自発的な修復
Nature Neuroscience
2010年11月15日
重篤な脊髄損傷後の麻痺は永久に残るが、軽度の損傷患者では実質的な回復を得ることがよくある。Nature Neuroscience(電子版)に報告されたサルによる新たな研究で、回復が起こるのは損傷した元の結合が再生するのではなく、新しい神経線維が多数伸びてくるためであると示唆されている。この発見により霊長類モデルでのさらなる研究への道が開かれ、損傷後の神経の発芽伸長機構が解明され、最終的にヒト患者の回復改善に活用されるかもしれない。
M Tuszynskiらは、成体アカゲザルの右側の皮質脊髄路(CST;脊髄内の神経線維束で、霊長類では右半身の随意運動に極めて重要)を切断すると、右手足の機能が損傷後4〜8週で回復し始めるのを認めた。
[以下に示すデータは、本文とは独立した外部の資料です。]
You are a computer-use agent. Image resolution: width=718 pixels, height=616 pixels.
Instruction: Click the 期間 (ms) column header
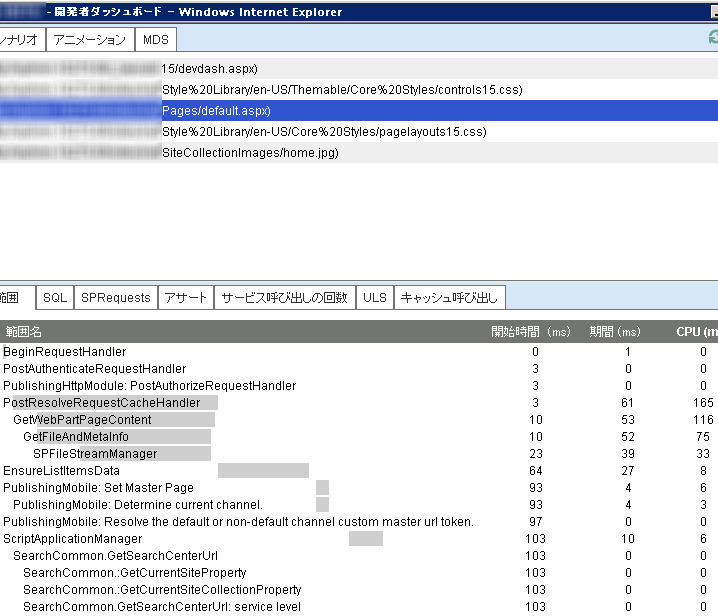(615, 332)
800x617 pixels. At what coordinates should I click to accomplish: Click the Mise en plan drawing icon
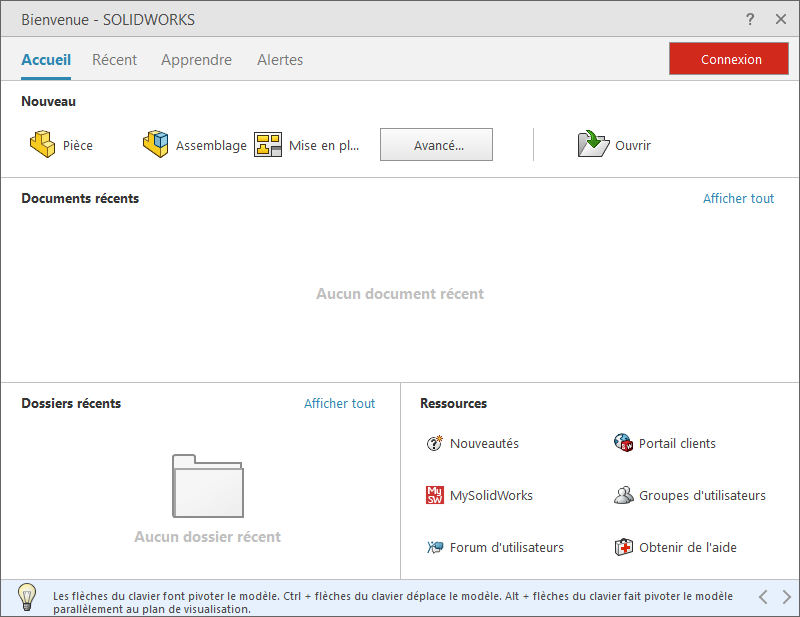[x=268, y=145]
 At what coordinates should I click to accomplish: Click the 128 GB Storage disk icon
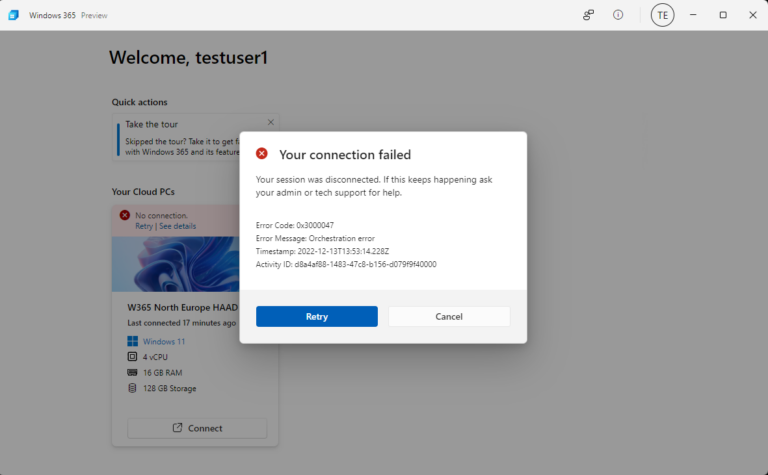pyautogui.click(x=132, y=388)
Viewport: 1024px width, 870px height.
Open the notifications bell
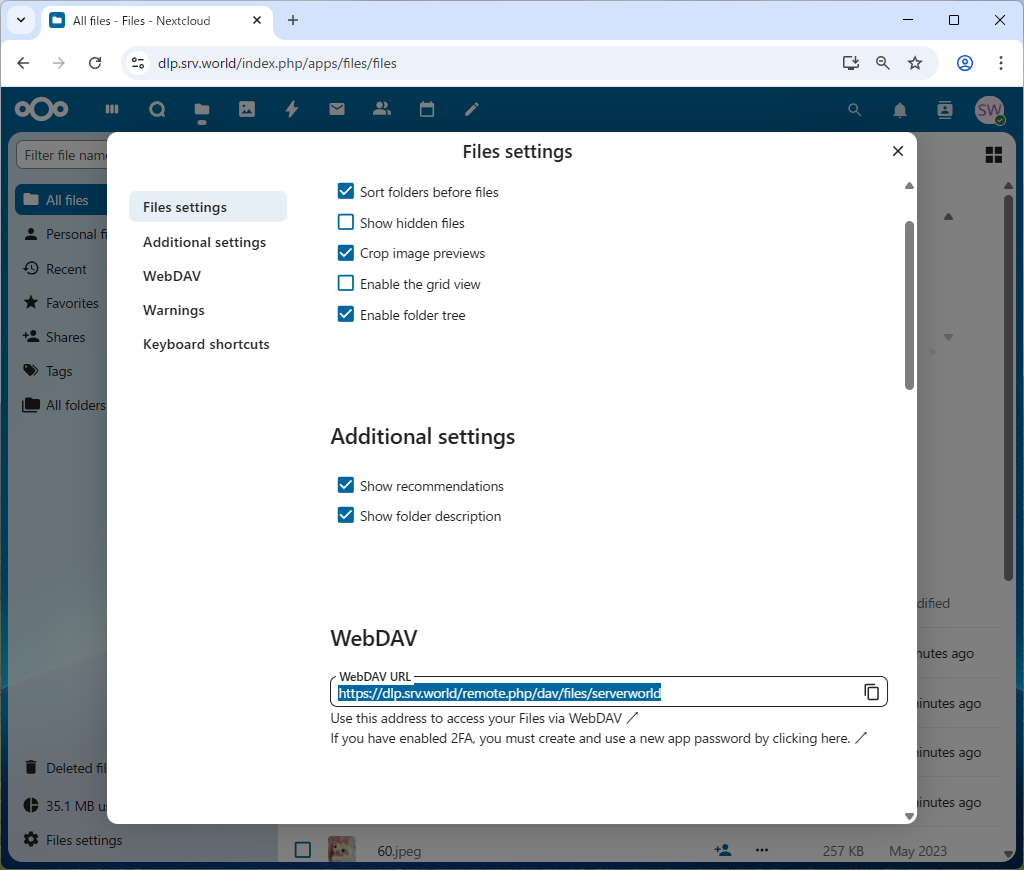tap(900, 110)
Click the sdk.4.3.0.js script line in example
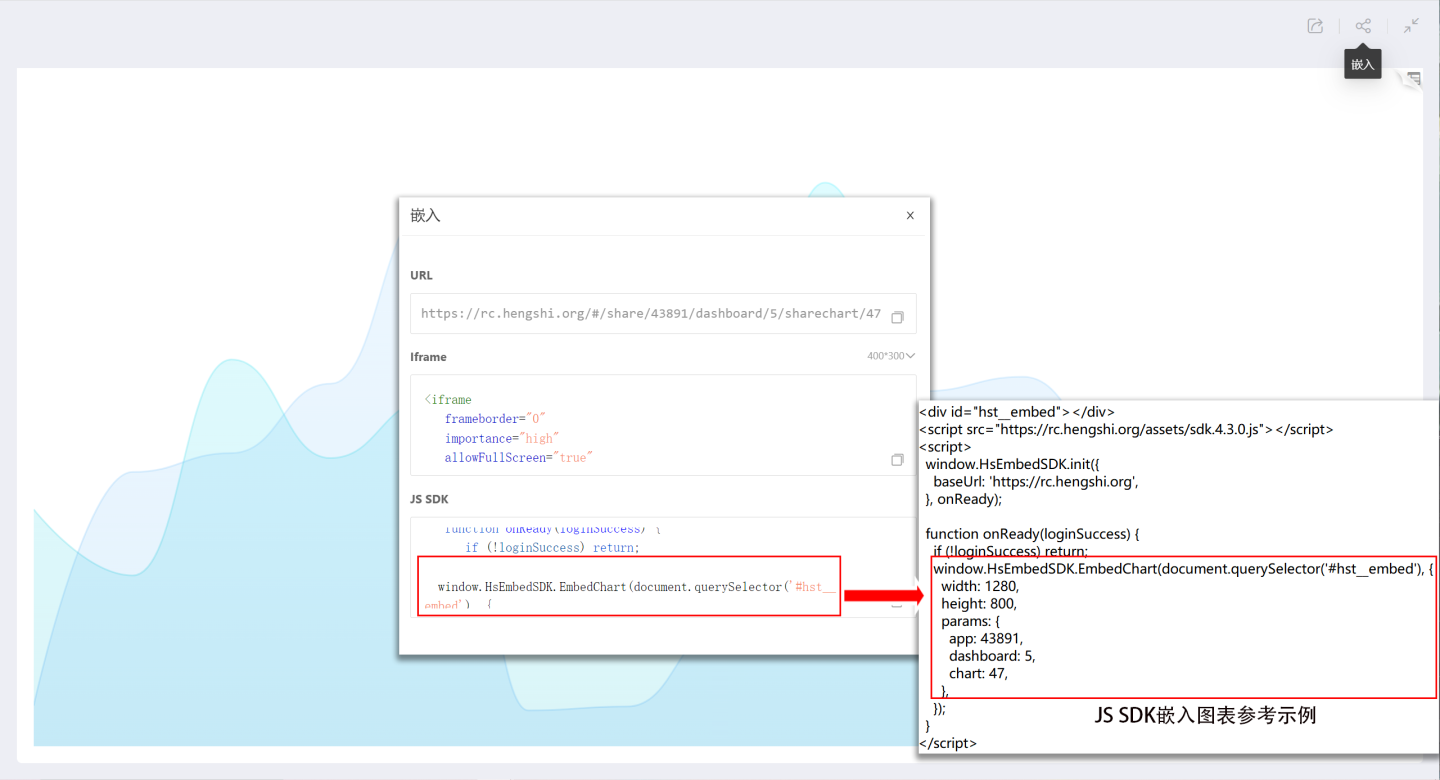The width and height of the screenshot is (1440, 780). click(1126, 429)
解剖したところ、損傷していない左側CSTから新しい神経線維が多数伸長し、脊髄正中線を越えて右側脊髄の運動ニューロンと新しい結合を作っていることがわかった。これにより損傷で神経系と切り離されてしまった筋線維が活性化するようになった。
脊髄損傷の研究モデルとしてはげっ歯類がよく選ばれるが、この研究は、サルとげっ歯類とでは損傷後応答に重要な違いがあることを明らかにしている。傷ついたCSTを対側のCSTが「修復」するような現象は、ラットやマウスにはみられない。Tuszynskiらは、損傷後の神経発芽を可能にする機構を解明し、その知見を最終的にヒト患者の回復改善に活用することを期待するためにも、霊長類モデルをさらに研究する必要があるだろうと提案している。